Je n’ avais jamais entendu parler de Francois-Joseph Bélanger. On sait qu’ il est né et décédé à Paris d’ après Tonton Google. Son nom de famille me fait penser à son ascendance alsacienne.
Beque
3 novembre 2021 @ 09:52
Merci, Caroline.
François
2 novembre 2021 @ 10:49
Merci à Benoît-Henri, pour les photos et le texte, toujours aussi intéressants.
HRC
2 novembre 2021 @ 12:08
Toujours !
Merci à lui.
Ciboulette
2 novembre 2021 @ 16:34
Merci , Benoit-Henri , ce personnage est passionnant .
Beque
2 novembre 2021 @ 21:44
Mademoiselle Dervieux vivait au 98 bis, rue de Chantereine. Cette rue connut des heures de gloire. En 1776, Pérard de Montreuil, architecte du comte d’Artois, fait l’acquisition d’un terrain situé rue Chantereine (actuelle rue de la Victoire).
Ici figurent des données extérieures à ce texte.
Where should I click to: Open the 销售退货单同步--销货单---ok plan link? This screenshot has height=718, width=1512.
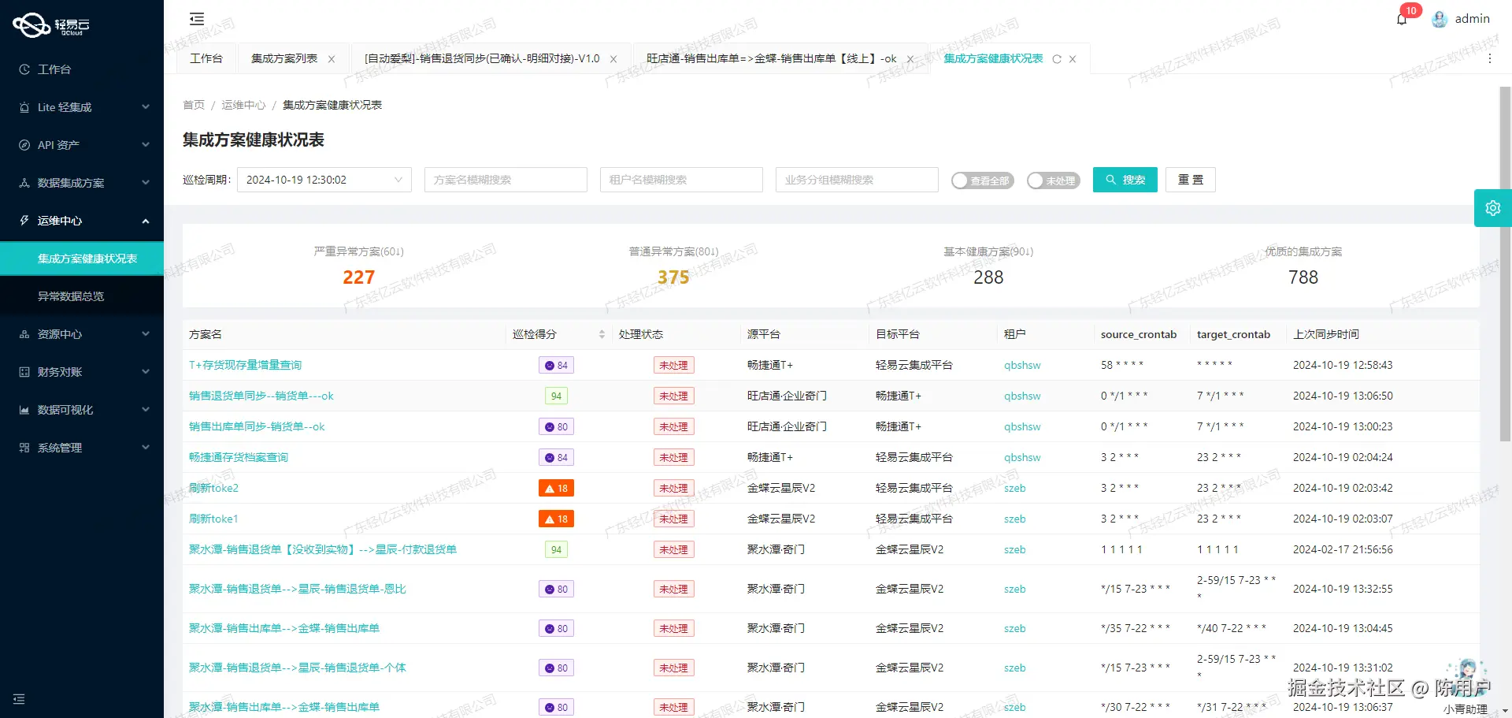point(260,396)
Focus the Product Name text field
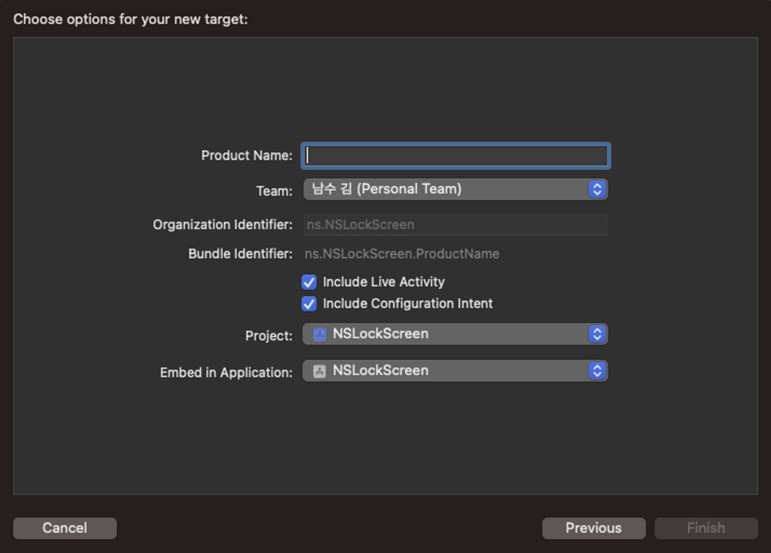The image size is (771, 553). point(456,156)
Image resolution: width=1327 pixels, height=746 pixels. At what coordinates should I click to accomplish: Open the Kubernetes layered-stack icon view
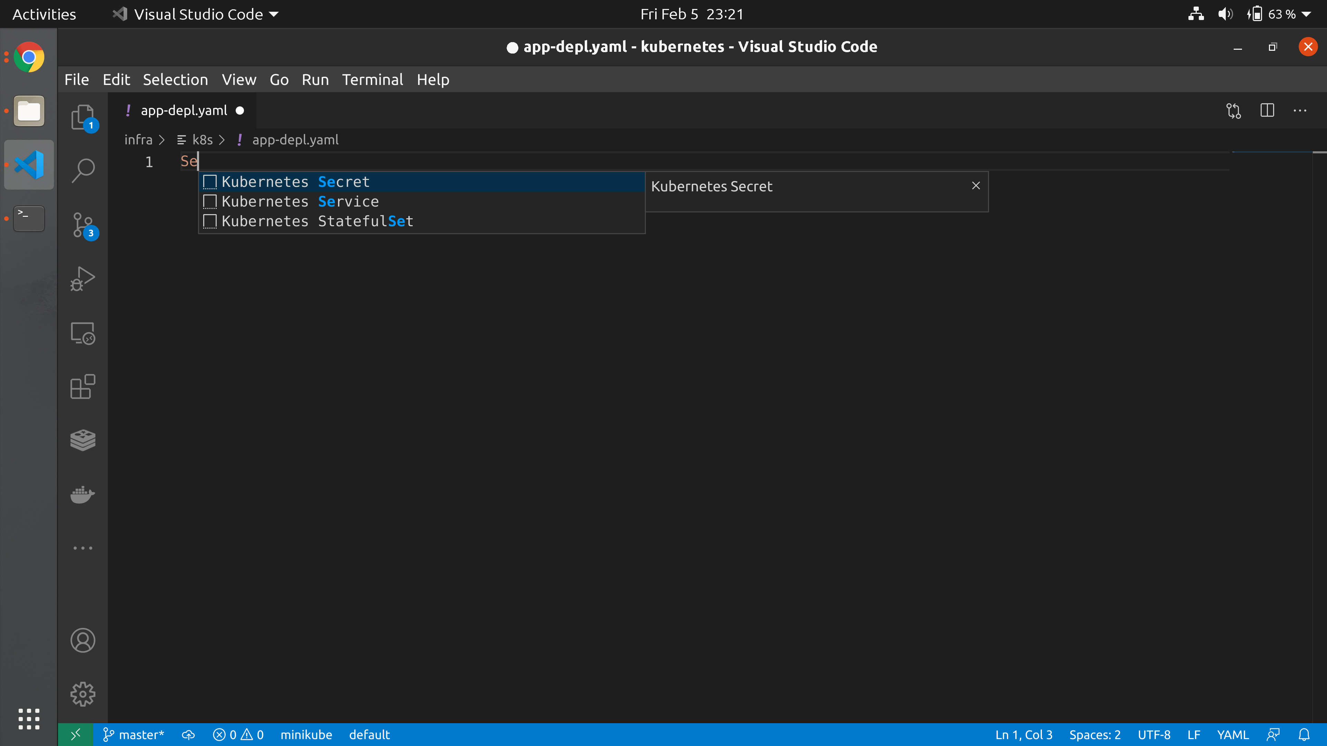82,440
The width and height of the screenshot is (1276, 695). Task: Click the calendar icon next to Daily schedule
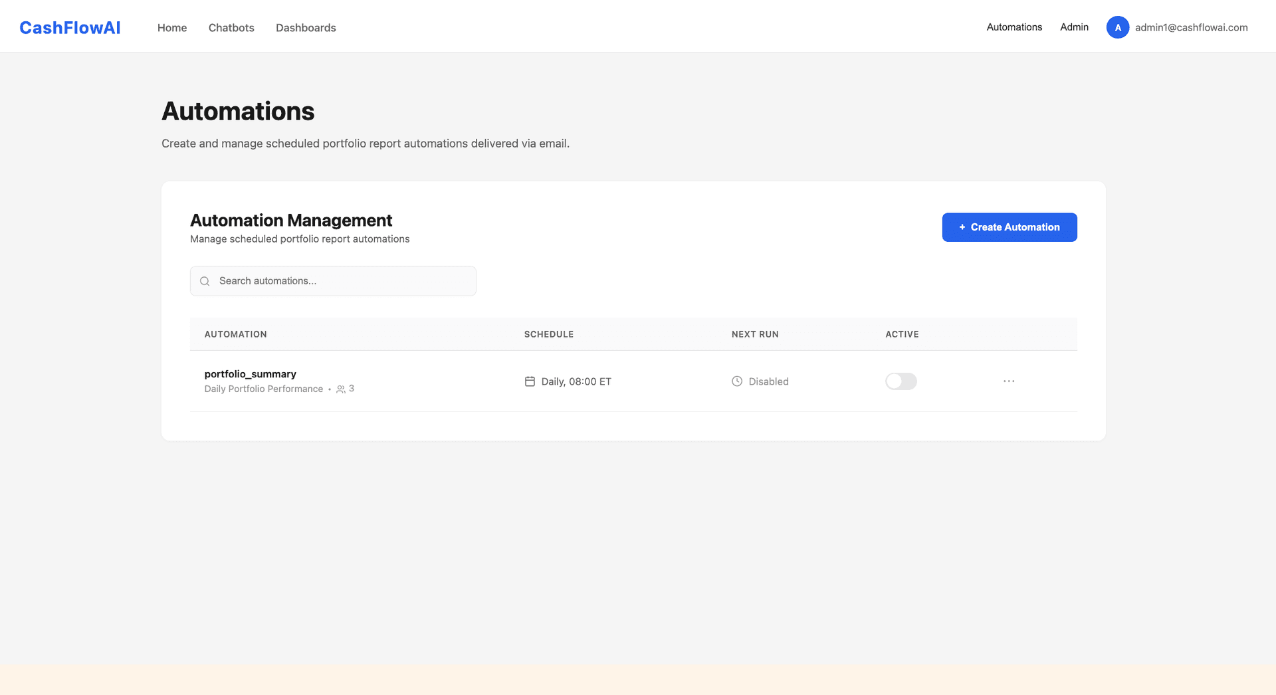pos(530,381)
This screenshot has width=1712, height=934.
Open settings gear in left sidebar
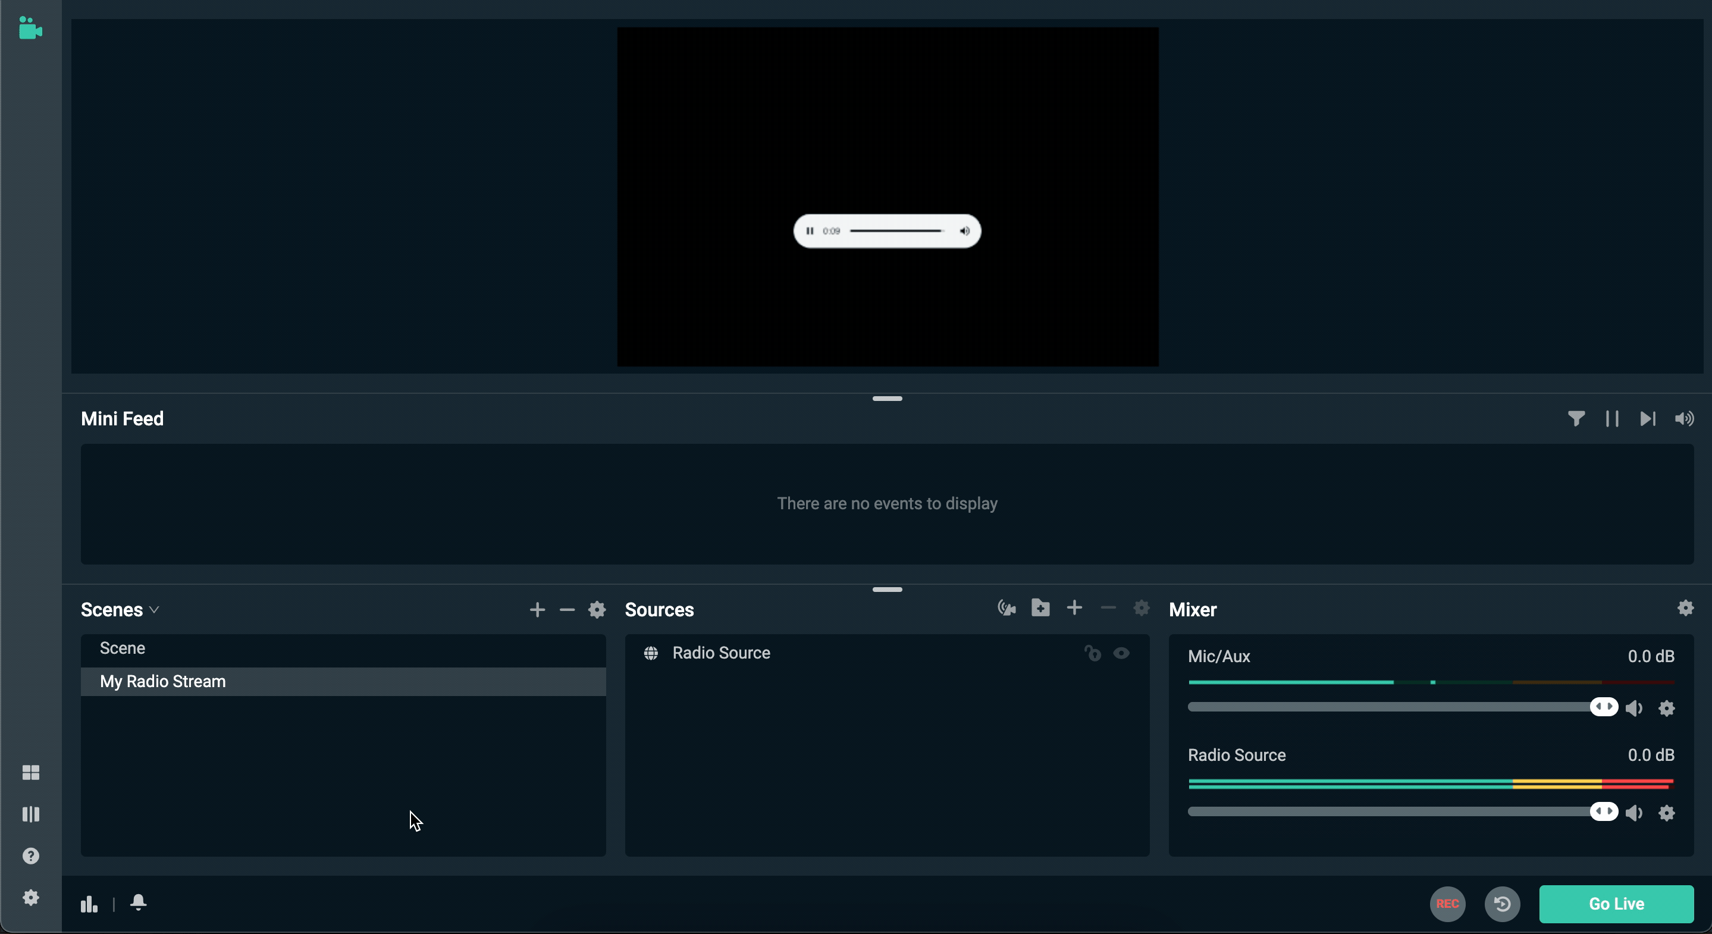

Entre 1776 et 1778, il édifie trois petits hôtels particuliers dont le troisième, au numéro 9, sera mis en location. Il est, d’abord loué en 1780 au vicomte de Ségur qui y installe sa maîtresse, la comédienne Julie Carreau, qui l’achètera en 1781. A partir de 1791, elle y vit avec Talma qu’elle vient d’épouser et dont elle se séparera en 1794. En 1795, l’hôtel est loué par Joséphine, veuve du vicomte de Beauharnais. Napoléon Bonaparte, promu général, s’y installe avec elle après leur mariage. La rue sera d’ailleurs rebaptisée « rue de la Victoire », en 1797, en l’honneur de la victorieuse campagne d’Italie. En 1798, Bonaparte rachète l’hôtel à Julie Carreau. Il y prépare le coup d’état du 18 Brumaire. En 1806, l’hôtel de Beauharnais (ne pas confondre avec l’hôtel acheté pour Eugène, et qui est l’actuelle résidence de l’ambassadeur d’Allemagne en France) est offert par Napoléon en cadeau de mariage à Charles Lefebvre Desnouettes et à son épouse Marie-Louise Rollier, nièce à la mode de Bretagne de Napoléon. Vendu en 1857 à un agent de change, l’hôtel est démoli en 1862. Dans la cour du 60, rue de la Victoire, subsiste l’hôtel du marquis de Saint-Chamas ou vécut Marie Walewska.